* _SUPPLIED DATA_:

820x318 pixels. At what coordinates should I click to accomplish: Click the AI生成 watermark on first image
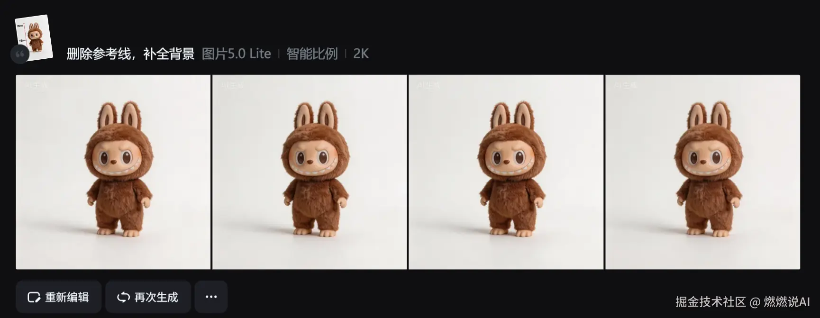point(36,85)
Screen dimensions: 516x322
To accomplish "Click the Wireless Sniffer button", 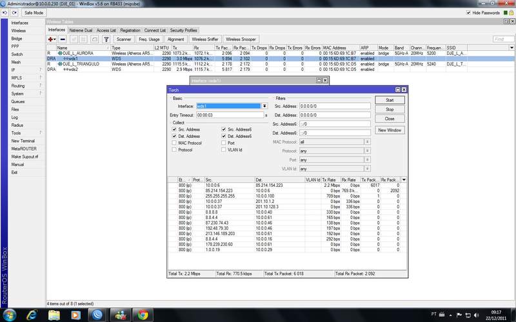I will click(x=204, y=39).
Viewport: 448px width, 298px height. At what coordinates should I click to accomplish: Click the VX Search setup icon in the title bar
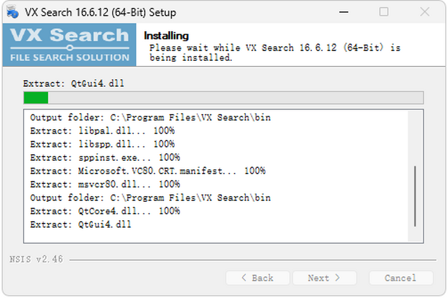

* _PROMPT_: Collect each line of the entries above that contains the word "coordinates" and copy those lines in full.

* _RESULT_:
820x318 pixels. At what coordinates should I click to accomplish: Click the AI生成 watermark on first image
Viewport: 448px width, 298px height. At what coordinates should I click to accomplish: Click the VX Search setup icon in the title bar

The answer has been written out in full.